• **Selected excerpt**

--- begin ---

International Auditing: The Next Phase in DTC’s Industry Behavior Modification
January 20, 05In Supplier of Choice (SoC), the DTC employs a client selection system based on the identification and accurate assessment of selected core competences (also called Sightholder criteria) of present and aspiring future Sightholders. One can only compare companies if there is an agreed objective – or corporate goal – to which all Sightholders must subscribe. In journalistic jargon, it has become commonplace to refer to SoC as the DTC’s marketing strategy aimed at building an effective distribution system that will (1) drive consumer demand for diamond jewelry, and (2) add value for diamonds along the value chain (and, especially, at the rough supply level). There presently exists a rather broad consensus in the business in support of these objectives – criticism, opposition, or outright rejections of the strategy are mostly based on doubts whether the DTC has the tools to manage this strategy in a fair and equitable manner.
Sometimes it is overlooked that the DTC has always clearly emphasized its specific intention to manage change in the diamond industry. It wants industry players to become more competitive by competing “on value” rather than “on price”. The DTC has unmistakably enunciated its intention to impose new business models on the diamond business. Virtually all DTC Sightholders (but also non-Sightholders who wish to remain competitive) are forced to view their own business from a different perspective - to manage and organize it in new ways. This implies introducing profound changes of organizational structures and, most crucially, it requires principals, managers and employees to “unlearn” old concepts.
The latter is a painful process. There are many who resist change, and who would like the continuation of the status quo. The DTC has forced the industry into a “business process re-engineering”, which involves rethinking the core business processes in one’s company with a view to bring about fundamental changes to the way things are done. What the DTC tries to do is not to bring about some marginal improvements – its real objective is to achieve a breakthrough which gives a leapfrog position of competitive advantage.

--- end ---

• **Supplied records**
--- begin ---

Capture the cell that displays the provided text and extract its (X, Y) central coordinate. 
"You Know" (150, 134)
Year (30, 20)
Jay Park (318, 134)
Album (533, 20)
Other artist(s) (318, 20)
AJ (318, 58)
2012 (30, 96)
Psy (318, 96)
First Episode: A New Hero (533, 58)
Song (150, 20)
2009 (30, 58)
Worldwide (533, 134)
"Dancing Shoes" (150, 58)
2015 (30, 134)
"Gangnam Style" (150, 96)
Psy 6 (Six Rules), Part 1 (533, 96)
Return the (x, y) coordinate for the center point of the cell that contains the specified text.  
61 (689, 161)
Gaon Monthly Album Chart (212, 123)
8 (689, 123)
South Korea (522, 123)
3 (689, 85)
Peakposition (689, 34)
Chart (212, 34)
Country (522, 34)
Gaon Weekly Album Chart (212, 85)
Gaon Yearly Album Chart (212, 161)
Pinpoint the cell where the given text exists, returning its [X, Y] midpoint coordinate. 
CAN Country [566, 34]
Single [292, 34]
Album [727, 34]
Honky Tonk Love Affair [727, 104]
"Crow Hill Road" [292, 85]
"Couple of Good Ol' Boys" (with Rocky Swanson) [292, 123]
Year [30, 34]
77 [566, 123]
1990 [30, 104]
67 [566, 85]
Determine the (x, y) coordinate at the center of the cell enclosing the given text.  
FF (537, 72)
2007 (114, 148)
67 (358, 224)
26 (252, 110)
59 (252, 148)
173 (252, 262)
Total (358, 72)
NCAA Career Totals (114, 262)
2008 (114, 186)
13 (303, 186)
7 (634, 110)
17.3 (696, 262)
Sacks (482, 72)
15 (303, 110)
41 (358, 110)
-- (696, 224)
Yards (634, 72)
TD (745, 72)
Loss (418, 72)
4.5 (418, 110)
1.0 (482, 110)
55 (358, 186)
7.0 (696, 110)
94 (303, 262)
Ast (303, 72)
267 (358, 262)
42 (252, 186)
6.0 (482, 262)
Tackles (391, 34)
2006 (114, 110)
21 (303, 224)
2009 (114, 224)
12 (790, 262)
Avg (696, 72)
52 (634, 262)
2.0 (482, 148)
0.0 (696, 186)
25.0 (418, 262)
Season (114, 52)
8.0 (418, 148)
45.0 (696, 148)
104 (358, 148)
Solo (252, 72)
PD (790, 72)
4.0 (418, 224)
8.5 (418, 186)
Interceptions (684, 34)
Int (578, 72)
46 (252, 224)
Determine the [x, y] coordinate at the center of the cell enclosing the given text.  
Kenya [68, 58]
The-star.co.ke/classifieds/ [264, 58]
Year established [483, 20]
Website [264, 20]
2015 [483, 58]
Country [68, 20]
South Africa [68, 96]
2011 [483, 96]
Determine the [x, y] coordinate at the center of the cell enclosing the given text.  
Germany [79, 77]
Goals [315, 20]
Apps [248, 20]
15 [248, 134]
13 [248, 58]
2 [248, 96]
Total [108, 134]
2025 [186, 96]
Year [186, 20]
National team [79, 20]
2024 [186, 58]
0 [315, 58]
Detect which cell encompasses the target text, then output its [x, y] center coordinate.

--- end ---

• **Set tasks**
1: Repeat the passage of the article on the DTC's Supplier of Choice strategy that begins at the words "The latter is" and stops after "of competitive advantage.".
2: Reproduce the listing word for word, beginning at its first line and stopping after the line that contains "Honky Tonk Love Affair [727, 104]".

• **Task responses**
1:
The latter is a painful process. There are many who resist change, and who would like the continuation of the status quo. The DTC has forced the industry into a “business process re-engineering”, which involves rethinking the core business processes in one’s company with a view to bring about fundamental changes to the way things are done. What the DTC tries to do is not to bring about some marginal improvements – its real objective is to achieve a breakthrough which gives a leapfrog position of competitive advantage.

2:
Capture the cell that displays the provided text and extract its (X, Y) central coordinate. 
"You Know" (150, 134)
Year (30, 20)
Jay Park (318, 134)
Album (533, 20)
Other artist(s) (318, 20)
AJ (318, 58)
2012 (30, 96)
Psy (318, 96)
First Episode: A New Hero (533, 58)
Song (150, 20)
2009 (30, 58)
Worldwide (533, 134)
"Dancing Shoes" (150, 58)
2015 (30, 134)
"Gangnam Style" (150, 96)
Psy 6 (Six Rules), Part 1 (533, 96)
Return the (x, y) coordinate for the center point of the cell that contains the specified text.  
61 (689, 161)
Gaon Monthly Album Chart (212, 123)
8 (689, 123)
South Korea (522, 123)
3 (689, 85)
Peakposition (689, 34)
Chart (212, 34)
Country (522, 34)
Gaon Weekly Album Chart (212, 85)
Gaon Yearly Album Chart (212, 161)
Pinpoint the cell where the given text exists, returning its [X, Y] midpoint coordinate. 
CAN Country [566, 34]
Single [292, 34]
Album [727, 34]
Honky Tonk Love Affair [727, 104]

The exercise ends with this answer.